Puis, arrive le 164e avec son corps de musique qui joue avec une puissance à faire éclater les cuivres la Marche Laurentienne que vient de composer un musicien de Québec, Jean-Pierre Rhéaume.

Ils passent, saluent le chef, en tournant la tête de son côté, et vont à leur tour s’aligner dans l’espace qui leur est réservé. Les drapeaux se groupent ensemble ; les corps de musique se fusionnent.

Et le défilé continue… Il en vient de toutes les parties de la ville de Ste-Cunégonde, de la Côte des Neiges, d’Outremont, de la Côte Saint-Paul, de la Pointe Saint-Charles, de partout les gardes indépendantes, viennent prêter le serment d’armes au régime nouveau.

Fusil sur l’épaule, cartouchière au côté, ils vont de leur démarche martiale grossir le nombre des défenseurs de la République. En eux passe le sentiment légitime de fierté parce qu’ils savent que par l’effort individuel, ils contribuent au succès de la Grande Cause. Demain chacun d’eux passera dans l’histoire. Cela ils le sentent instinctivement. Ils sentent qu’ils coopèrent au triomphe d’idées caressées depuis longtemps par tous les Canadiens, et qui sont, la liberté de la patrie, la rupture des tutelles, la consécration de leur nationalité.

Désormais, peut-être, grâce à eux, le mot « Canadien » dans le monde sonnera non pas comme un mot vide de sens, mais avec une signification d’héroïsme et de grandeur.

Et le défilé continue…

Le 44e traînant derrière lui, ses lourdes pièces d’artillerie… passe à son tour…

Bientôt l’espace est rempli…

La foule ne crie plus… Elle hurle… Étourdissante, la clameur plane au-dessus de la scène.

Un signal bref de Boivin qui se répète d’officiers en officiers…

Le fusil se change d’épaule, leur canon s’élève en l’air.

Les obusiers, les mitrailleuses, les lourds canons de campagne sont chargés précipitamment.

Un autre commandement…

Et une salve d’artillerie ébranle les couches d’air…

Et ce bruit, ce tonnerre, c’est quelque chose de formidable, de grandiose.

C’est le Salut à la première République Canadienne, c’est le « morituri te salutant » de milliers d’hommes en pleine vigueur et en pleine force d’âge.

Toujours droit, mais saisi d’une émotion qu’il a peine à contenir, André Bertrand s’avance à la balustrade.

Le silence s’est établi après ce salut des soldats.

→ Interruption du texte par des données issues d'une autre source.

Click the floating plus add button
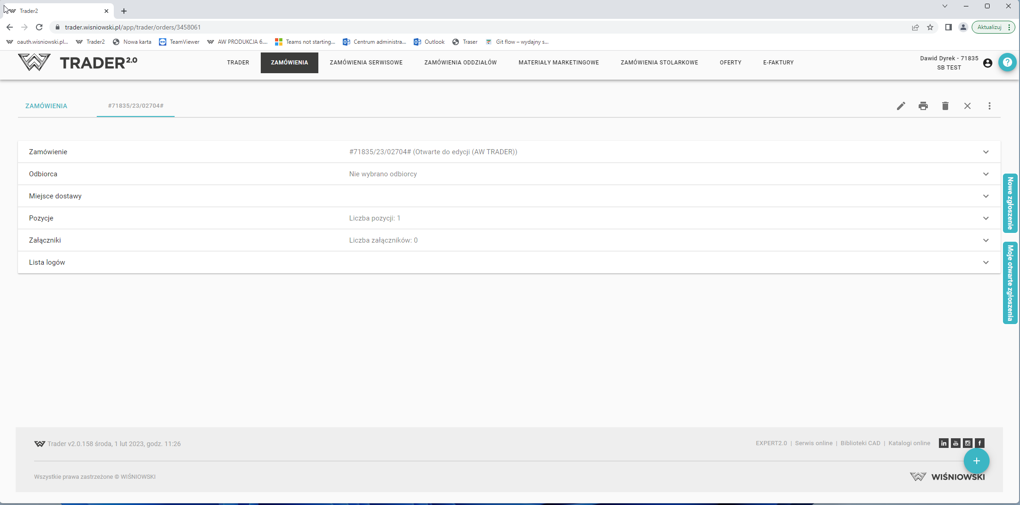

Il s’appuie au rempart de pierre et d’une voix vibrante, il lance l’appel aux bonnes volontés et au courage. Il a besoin de leurs concours. Ce sont eux, tous et individuellement, les artisans de la victoire.

Et sa voix sonore et claire portait au loin. Elle avait quelque chose de surhumain, une puissance magnétique qui électrisait ceux qui l’entendaient.

— « Citoyens et soldats, clama-t-il, La République a besoin de vous. Ce qu’elle vous demande, c’est le sacrifice entier de vous-même. Êtes-vous prêts à mourir pour elle ? »

Des milliers et des milliers de poitrines, jaillit spontanément la réponse qu’il espérait.

— Oui ! oui !

— « Citoyens et soldats, continua-t-il, vous entrez de ce jour dans l’immortalité ! Des générations futures vous devront la délivrance et des générations passées monteront vers vous, un merci d’outre-tombe pour avoir été là, au jour de la Revanche.

— « Citoyens et soldats, souvenez-vous que l’Univers entier aura les yeux sur vous et que la Gloire saluera chacun de vos gestes.